YOUR TASK: Leave out the pictures and repeat exactly the lines from the one containing "Where should I click to: Click the blue" through the final line of the listing below.

TASK MATERIAL:
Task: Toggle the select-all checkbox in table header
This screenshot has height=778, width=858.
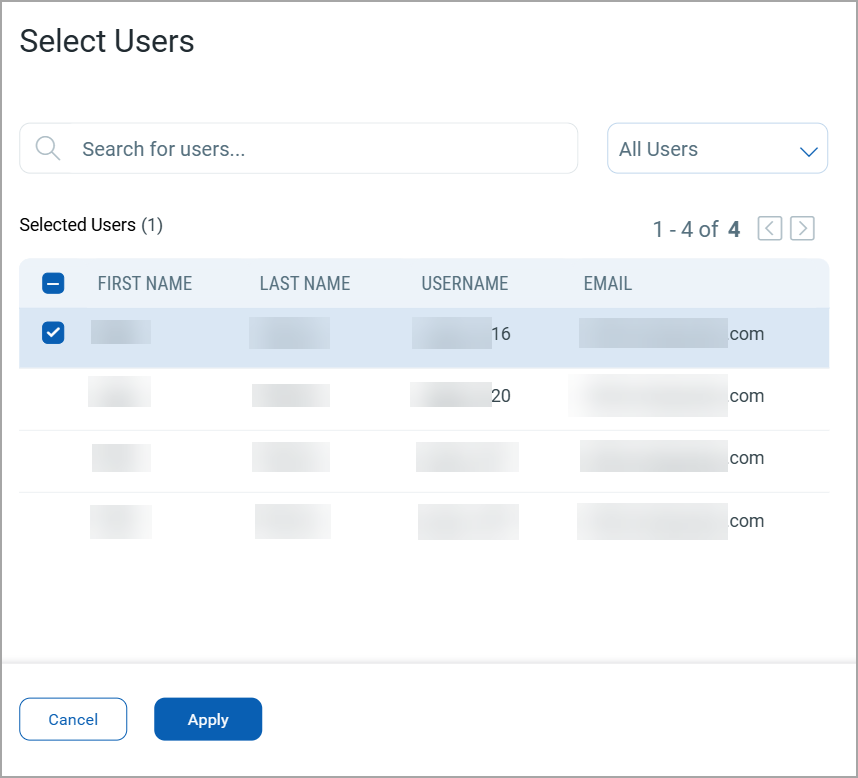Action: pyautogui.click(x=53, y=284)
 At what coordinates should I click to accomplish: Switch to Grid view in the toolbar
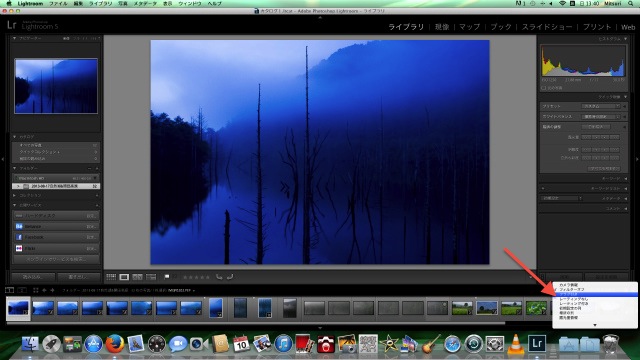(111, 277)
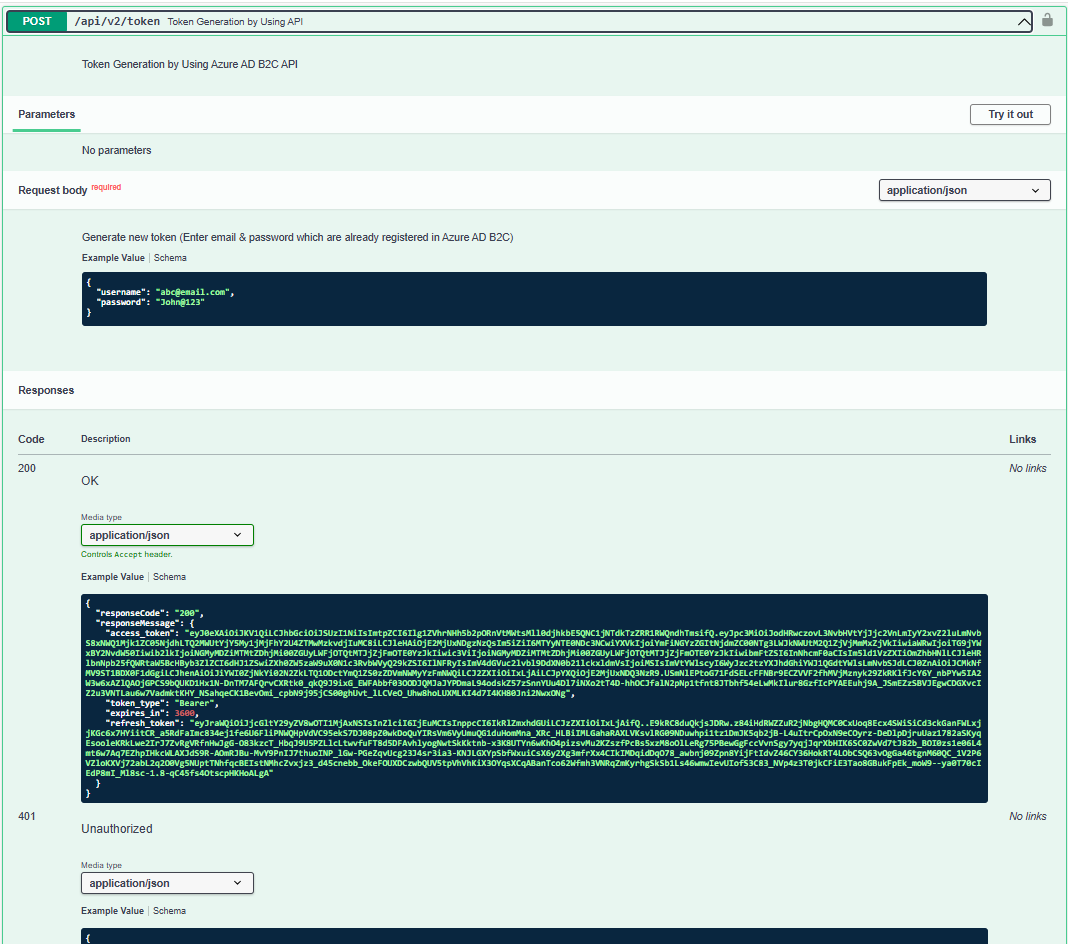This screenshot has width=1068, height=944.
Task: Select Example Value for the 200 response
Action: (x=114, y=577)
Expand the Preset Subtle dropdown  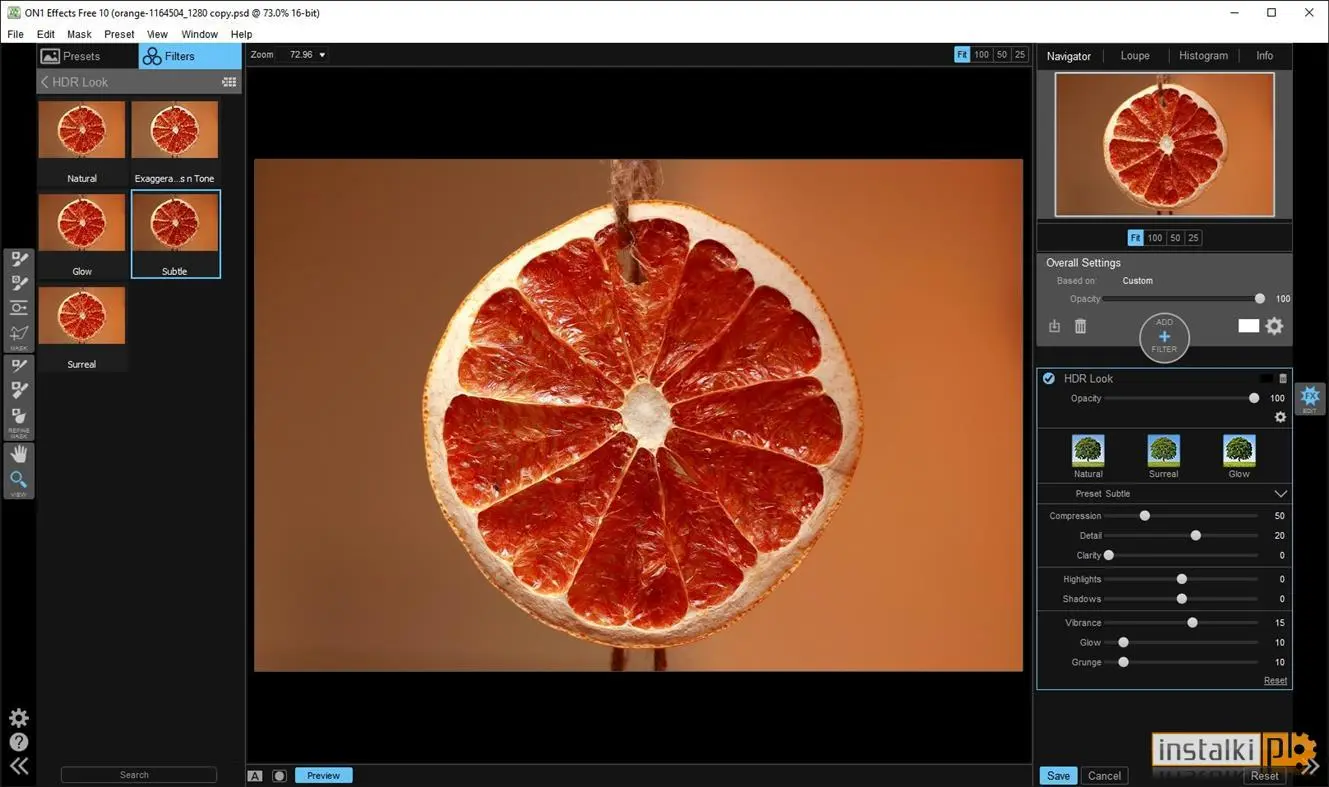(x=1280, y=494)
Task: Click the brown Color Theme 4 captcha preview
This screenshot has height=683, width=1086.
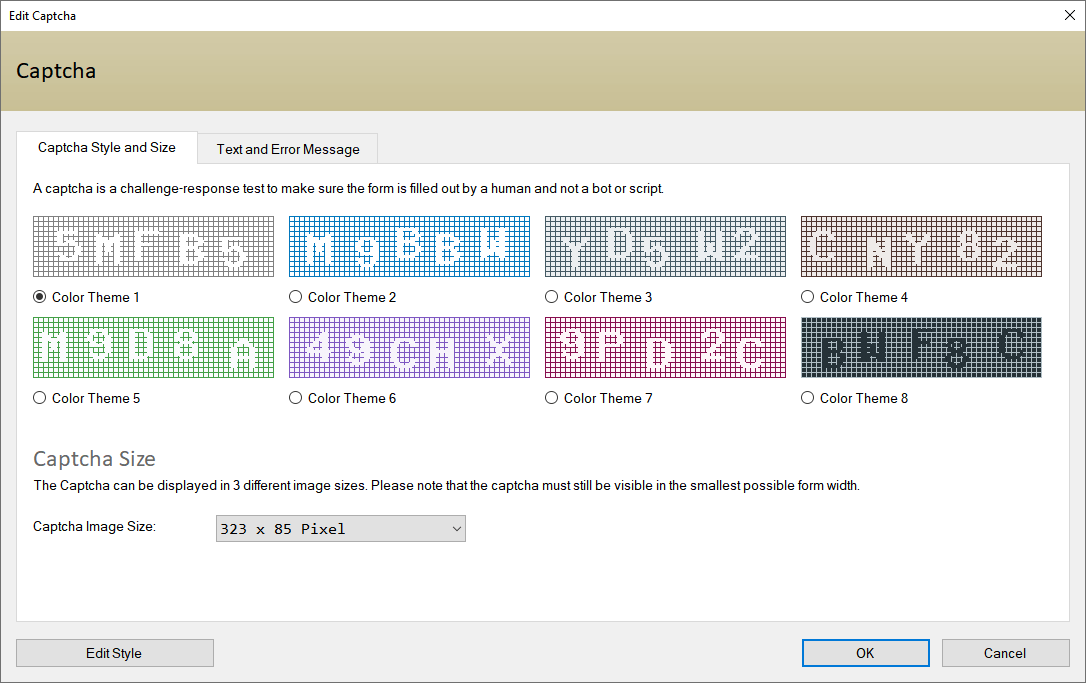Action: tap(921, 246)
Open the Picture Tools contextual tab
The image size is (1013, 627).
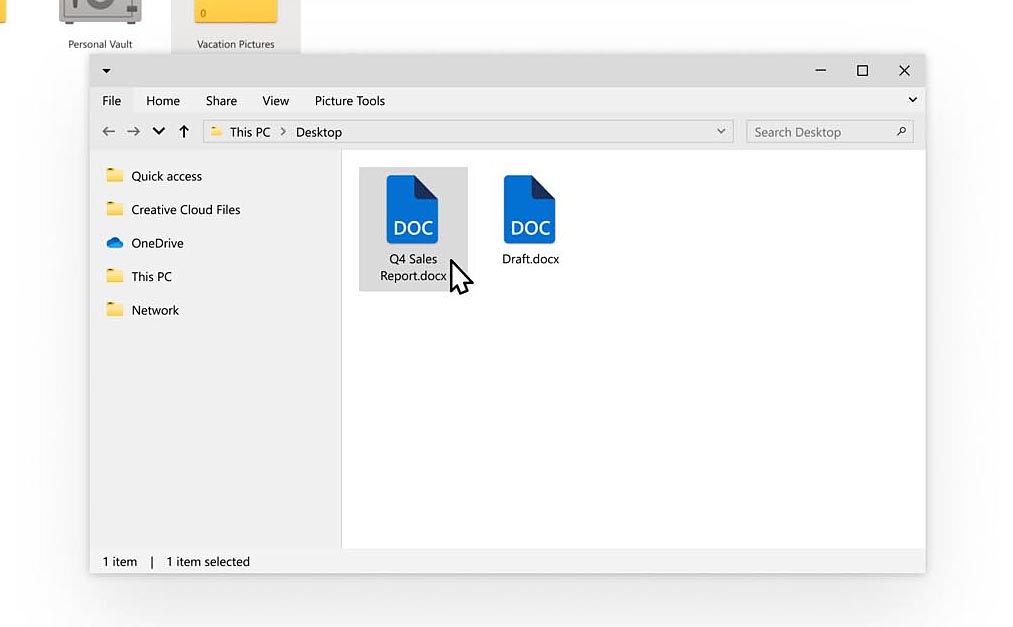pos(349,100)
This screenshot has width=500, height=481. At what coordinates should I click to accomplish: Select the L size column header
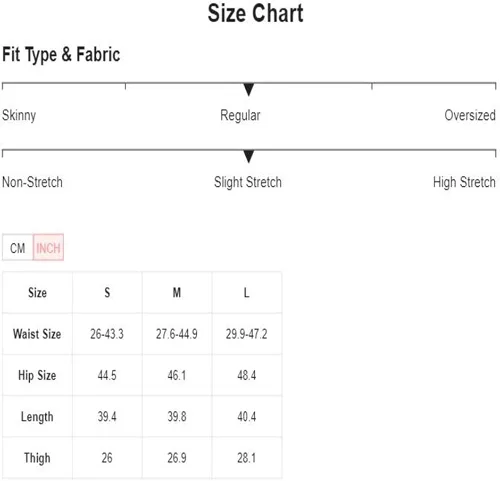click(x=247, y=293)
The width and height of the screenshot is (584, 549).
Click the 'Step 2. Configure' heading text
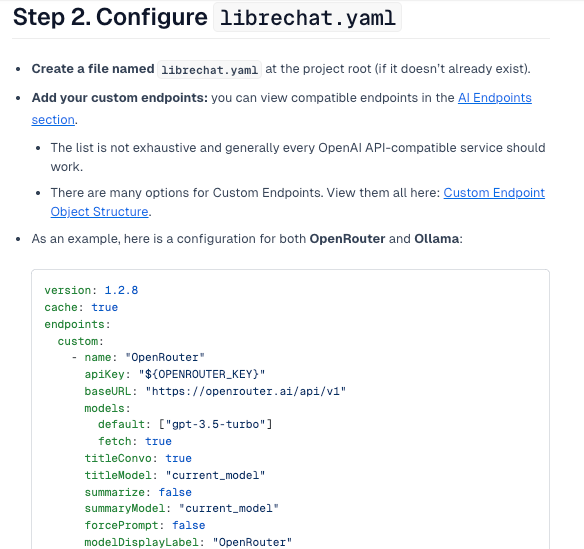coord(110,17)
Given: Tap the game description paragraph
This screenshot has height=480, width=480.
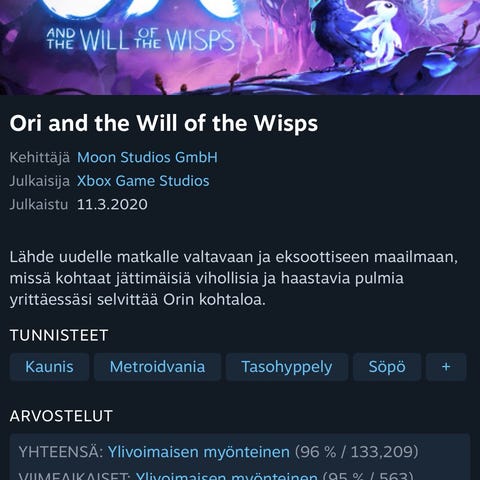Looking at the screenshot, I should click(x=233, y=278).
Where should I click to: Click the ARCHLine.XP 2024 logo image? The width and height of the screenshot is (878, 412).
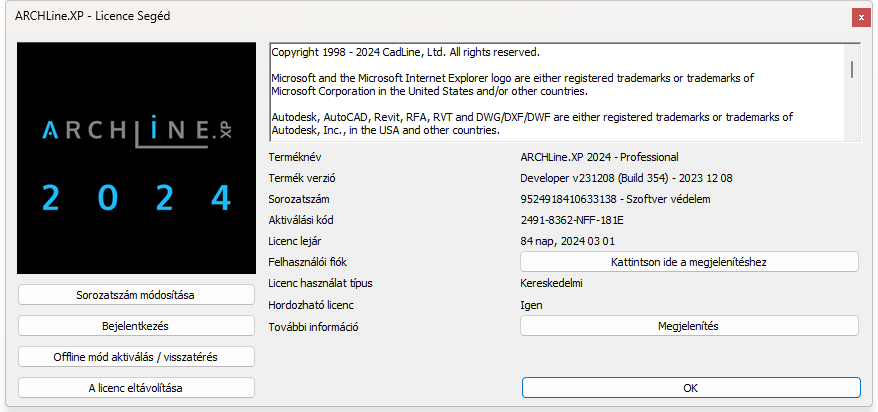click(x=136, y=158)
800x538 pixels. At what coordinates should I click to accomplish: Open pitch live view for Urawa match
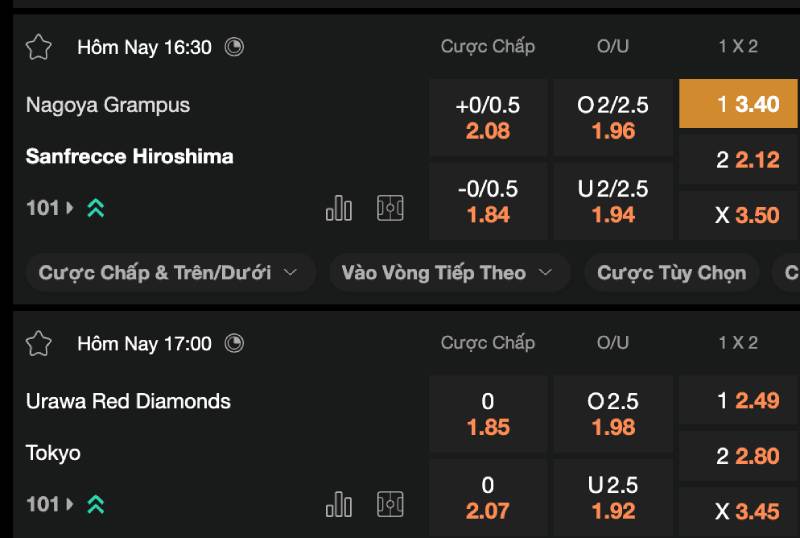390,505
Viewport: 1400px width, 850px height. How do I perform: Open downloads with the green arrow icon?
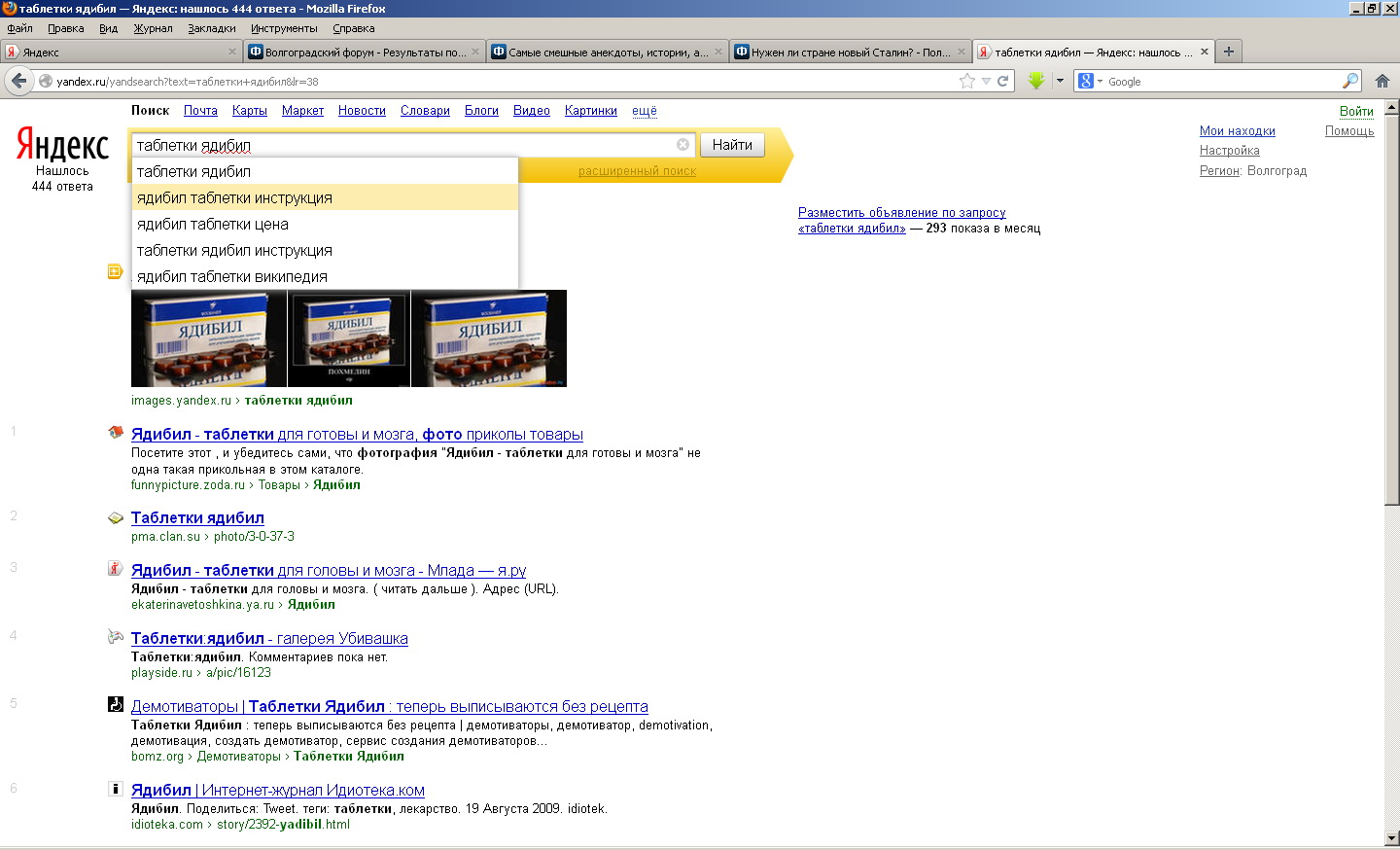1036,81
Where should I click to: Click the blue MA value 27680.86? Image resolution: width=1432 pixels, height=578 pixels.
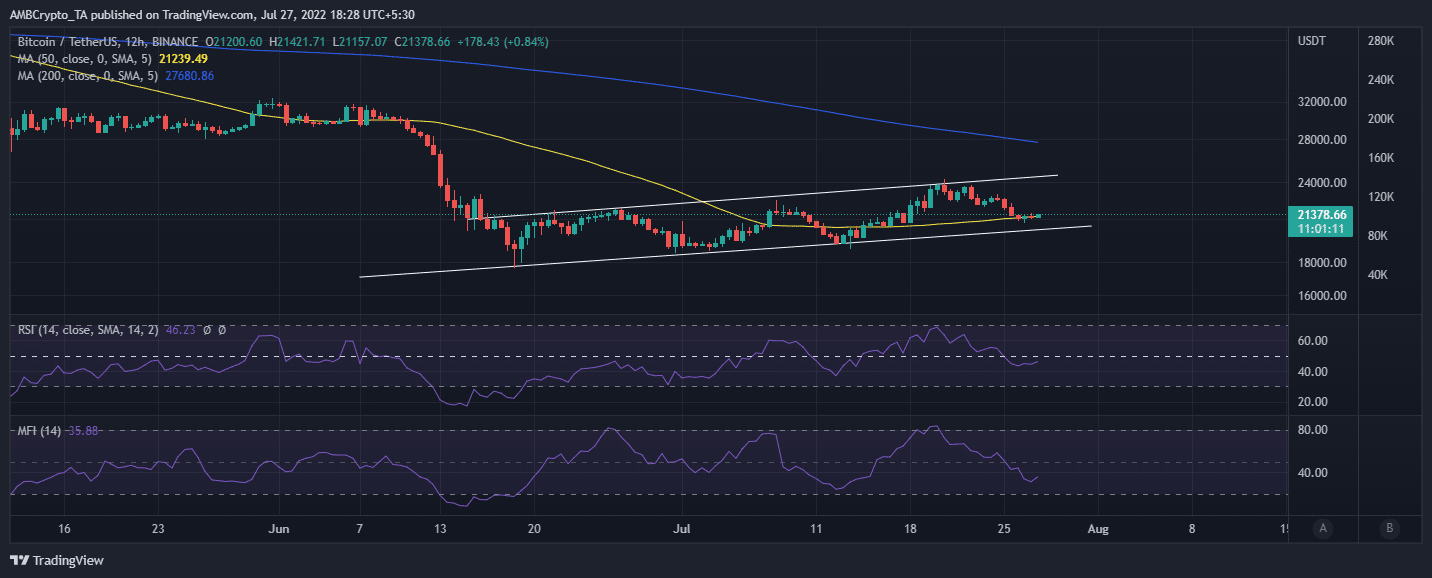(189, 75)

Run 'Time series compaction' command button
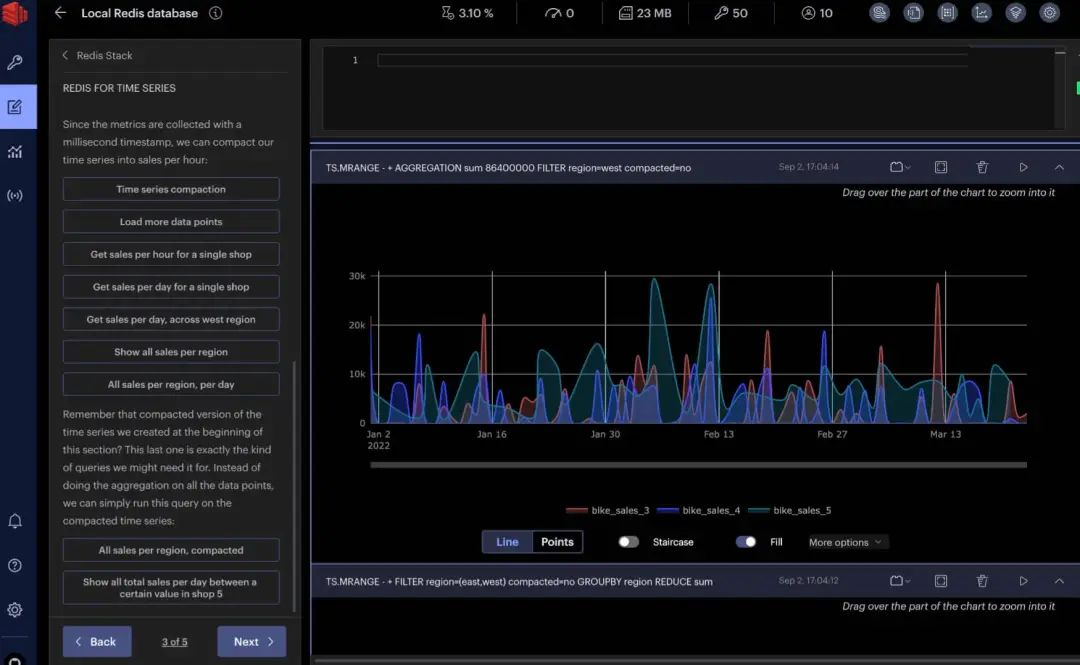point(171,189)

ANSWER SECTION:
Where should I click to: Click the blue MA value 27680.86? Image resolution: width=1432 pixels, height=578 pixels.
(189, 75)

Run 'Time series compaction' command button
point(171,189)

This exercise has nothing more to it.